When borrowing from a bank, guarantees will always be required.  Most hard money lenders will require a personal guarantee for a loan if the borrower owns 20% or more of the entity doing the borrowing, or the property.  When obtaining a hard loan, however, you have more flexibility in the negotiation than with a bank.  Hard money lenders may consider waiving a guarantee, or making hard loans non-recourse, depending on a variety of factors:

Value of the collateral - The lower the LTV, the better, but expect to sign a guarantee if the LTV exceeds 50%. 

  1. Other Collateral - If you don’t have enough equity in one property, you may be able to cross collateralize the loan with another property in return for a guarantee waiver.
  2. Other non-real estate collateral - Including art, autos, other collections, etc is always a way to replace a personal guarantee.
  3. Other business dealings - An established relationship, ie. excellent payment history and prior payoffs of hard loans, with other hard money lenders can go a long way to waiving a guarantee requirement. 
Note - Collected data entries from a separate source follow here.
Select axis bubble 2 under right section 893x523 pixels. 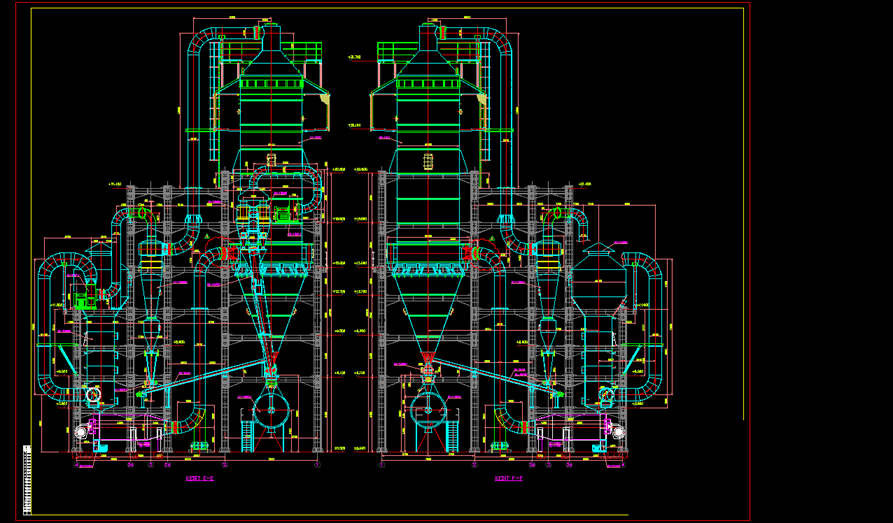473,465
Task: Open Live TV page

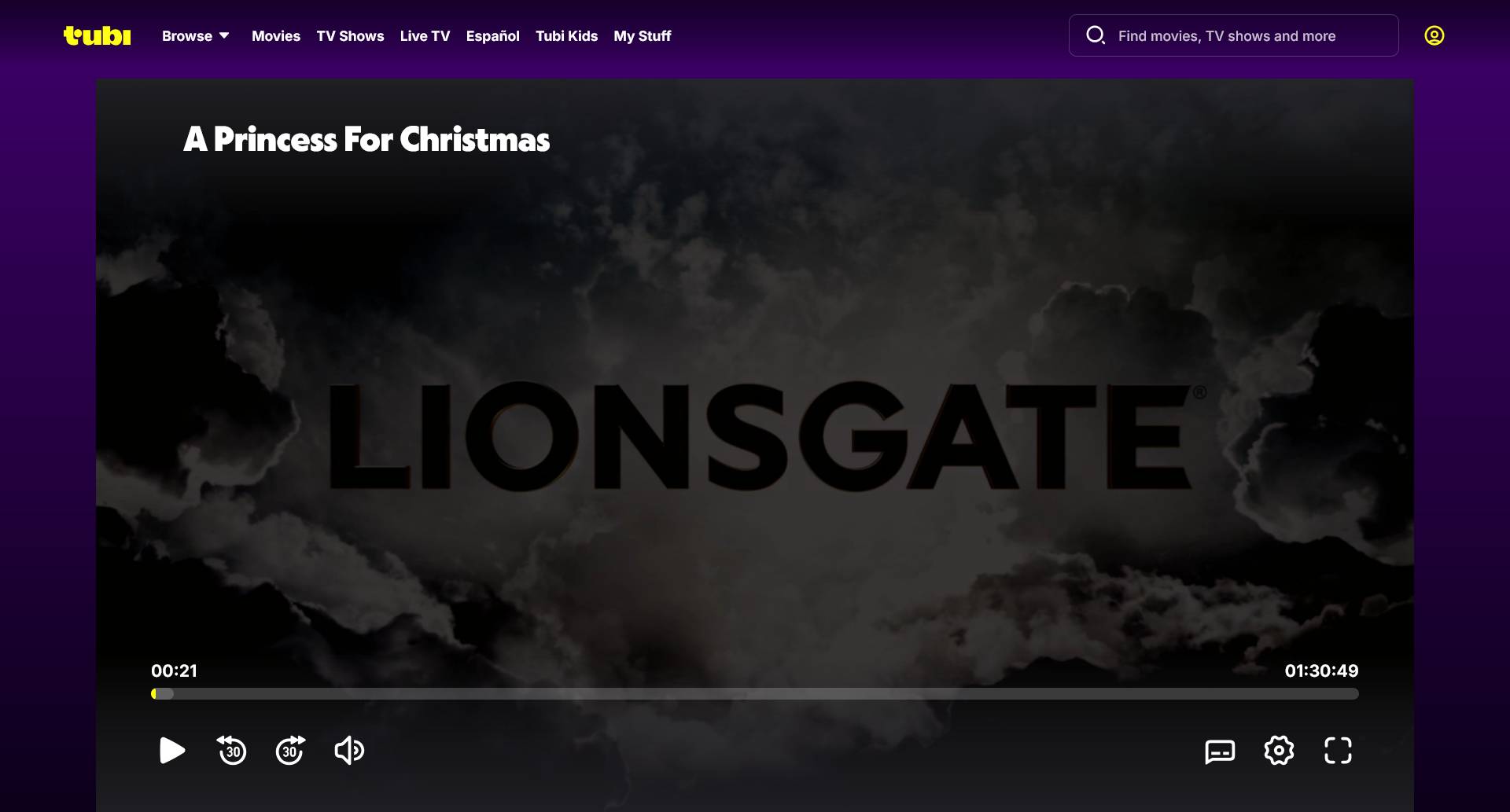Action: click(x=425, y=36)
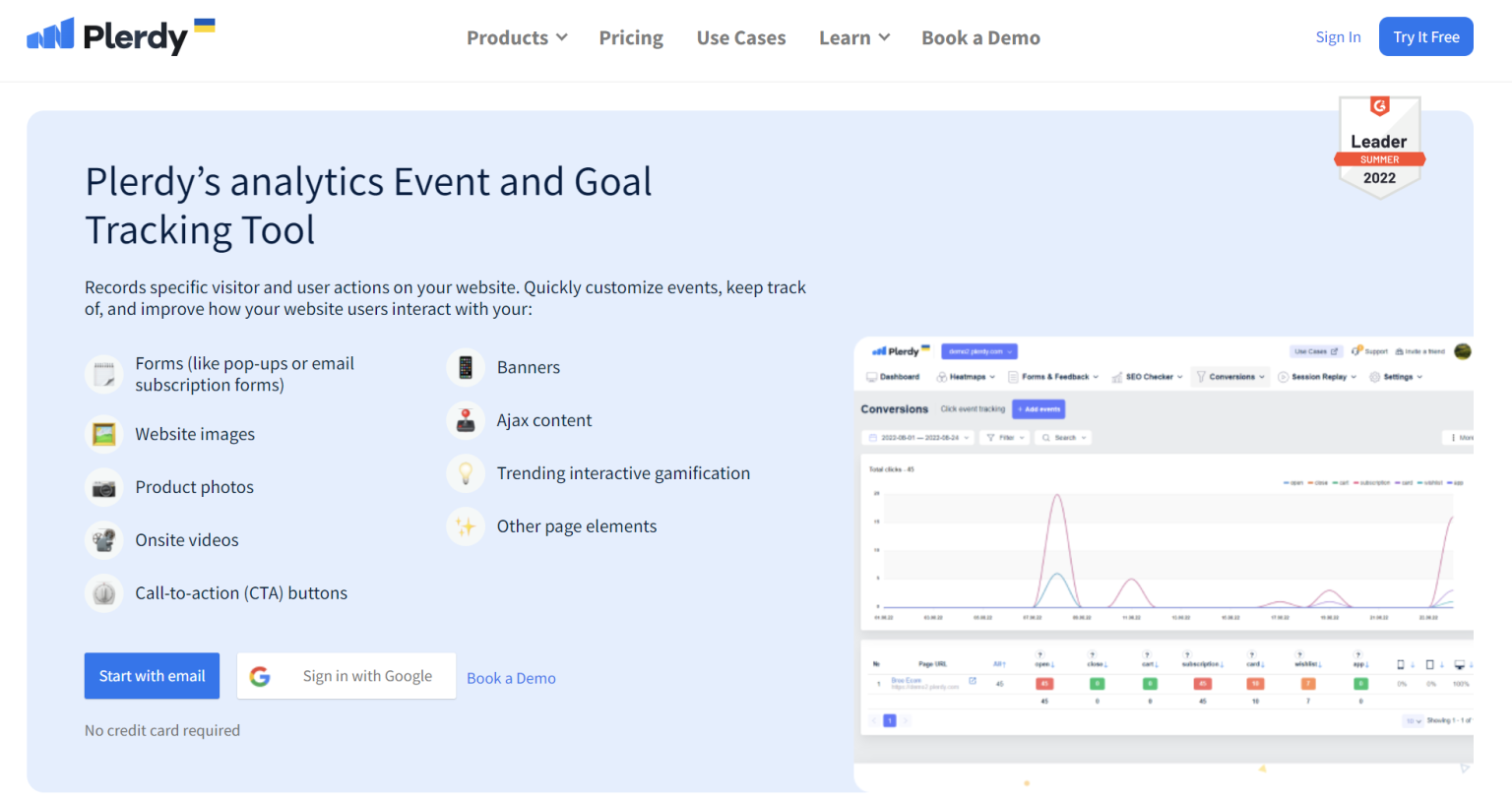Select the Search magnifier icon
This screenshot has width=1512, height=801.
click(x=1046, y=437)
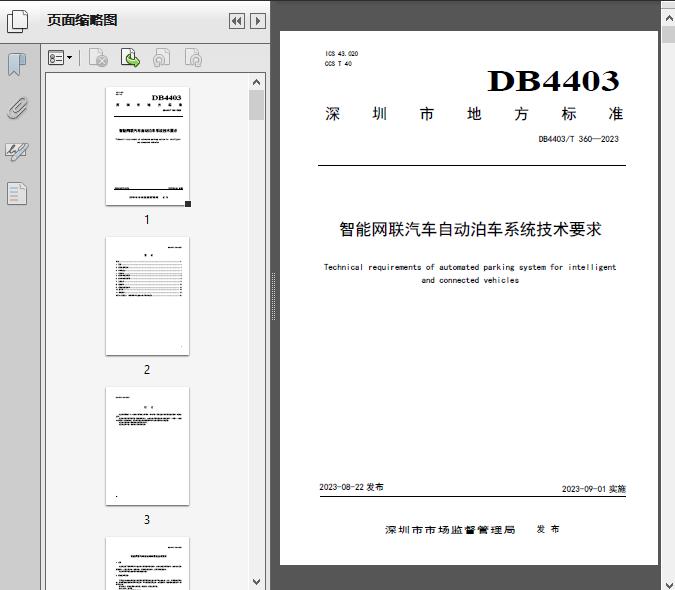675x590 pixels.
Task: Open the Signatures panel
Action: pyautogui.click(x=17, y=151)
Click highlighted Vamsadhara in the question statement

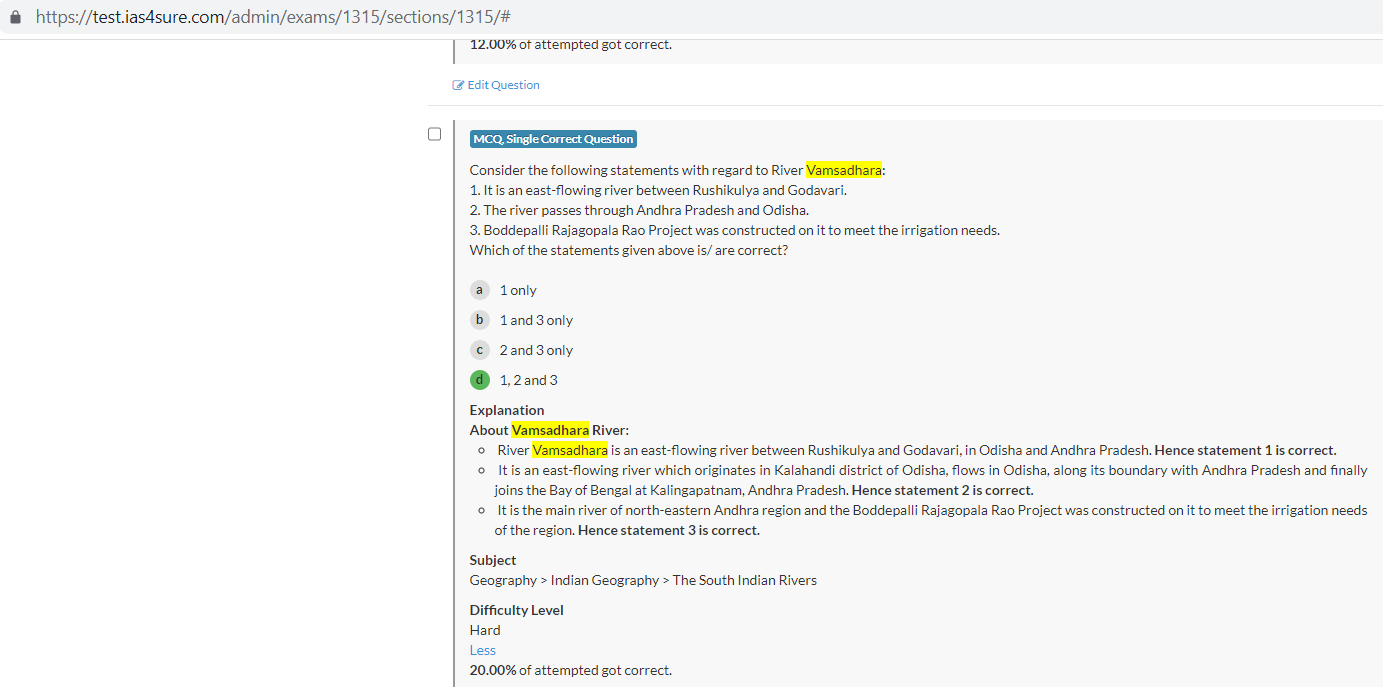point(843,170)
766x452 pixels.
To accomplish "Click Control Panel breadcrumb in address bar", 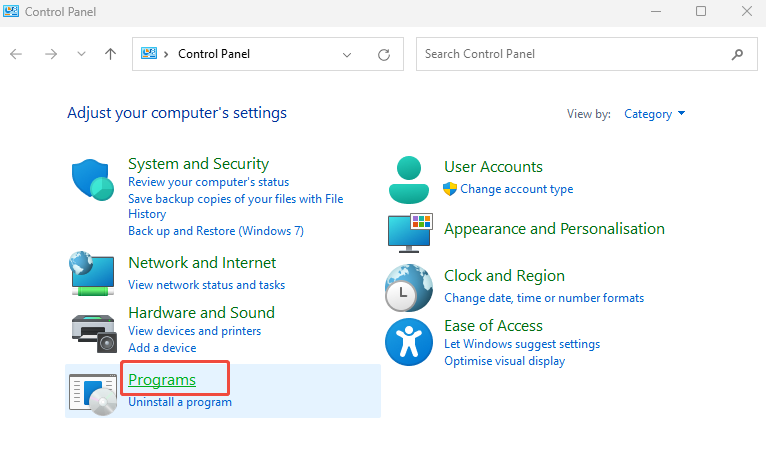I will (213, 54).
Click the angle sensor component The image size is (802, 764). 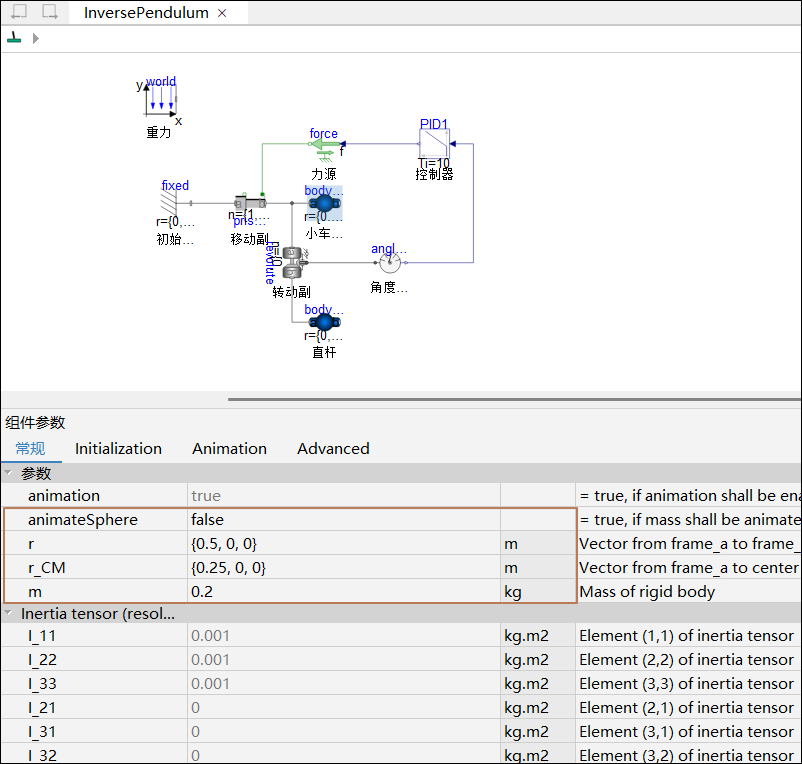389,263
Hard Money Lenders  - Bad Boy Clauses

No matter the type of guarantee, when negotiating your loan and guarantee be aware of the language used in the bad boy clauses. Overly broad bad boy language could unwittingly work to your disadvantage. 

For example, consider bad boy clause  language like, “….Mr. Smith, or any of his staff members, shall not mislead the lender or its associates….”  At first, a clause like this may seem harmless.  You may think to yourself, “of course we’re not going to mislead the lender.” But can you really control what your staff members do?  And what is considered misleading?  You hope your staff will do the right thing all the time, but consider whether or not you want to be personally liable for their bad acts.  In most cases borrowers will carry a fidelity insurance policy to guard against employee bad acts, and that policy should satisfy the lender that you are covered for that eventuality.  Work with your attorney to incorporate more specific language into your guarantees.  For example, instead of “…mislead the lender” use more specific language such as, “…willfully and intentionally mislead the lender by falsifying financial statements.”  You may also want to insert language in which the guarantee is not triggered unless you are first alerted to the alleged bad act and have a reasonable opportunity to cure the defect.

The best time to negotiate a waiver of, or the language for a guarantee is during the initial loan evaluation, however you may be able to negotiate a release of the guarantee during the life of the loan based on one or all of the following:

  1. Increase in collateral value - The combination of an appreciating market and your principal pay down of the loan balance.
  2. Excellent payment history - Your payment performance and possible previous history of payoffs of hard loans with this lender. 
  3. Better-than-expected company cash flow and profitability - Higher profit margins over an extended period of time along with larger cash assets than originally projected.